A Lanciano la cultura resiste, ma senz’acqua.
Da due mesi la biblioteca regionale “Pasquale Salvucci”, ospitata nel prestigioso palazzo De Crecchio,
ha i bagni chiusi per inagibilità.
Un guasto alle tubature, con il contatore dell’acqua che girava all’impazzata, ha costretto alla chiusura dei servizi igienici a dicembre scorso.
A pagarne le conseguenze sono dipendenti e utenti.
Gli allievi del corso di pittura dell’Università della libera età “Vincenzo Bellisario” gettano l’acqua sporca nei tombini esterni e, per i bisogni fisiologici, o si recano nei bar vicini o tornano a casa anticipatamente.
“È una situazione assurda, non è giusto”,
spiega l’insegnante Paola Di Biase in un’intervista rilasciata al Tgmax.
Al piano superiore, i pochi dipendenti si arrangiano con un bagnetto di servizio, rifornendosi d’acqua dalla fontana pubblica davanti al palazzo “del Capitano”.
L’alternativa? Prendere le ferie.
Ma abbandonare il posto di lavoro non è certo un’opzione.
Intanto, gli utenti disertano: le ampie sale luminose restano vuote e silenziose, più che mai.
Oggi il Tgmax ha trovato un solo frequentatore.
Molti si limitano al prestito libri, rinunciando allo studio in sede.

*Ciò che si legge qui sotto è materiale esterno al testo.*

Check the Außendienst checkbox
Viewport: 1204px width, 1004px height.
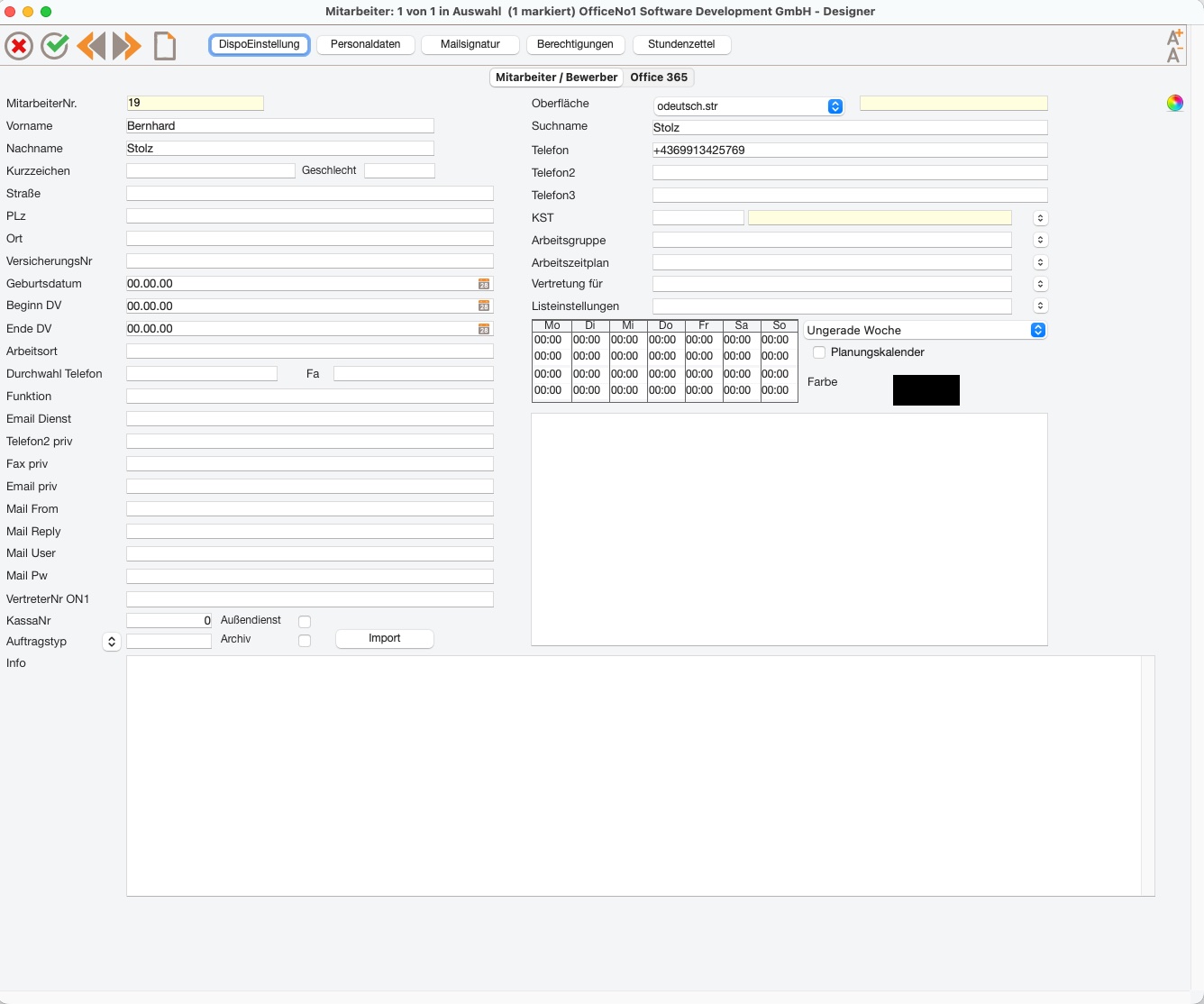pyautogui.click(x=305, y=622)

La segnalazione segue l’iter burocratico: da Lanciano a Vasto, poi al dirigente regionale, infine a L’Aquila.
Tempistiche? Ignote.
La tecnologia digitale non batte ancora le lungaggini amministrative.
Rimane solo da affidarsi alla filosofia dell’attesa.
E i libri, almeno quelli, non mancano.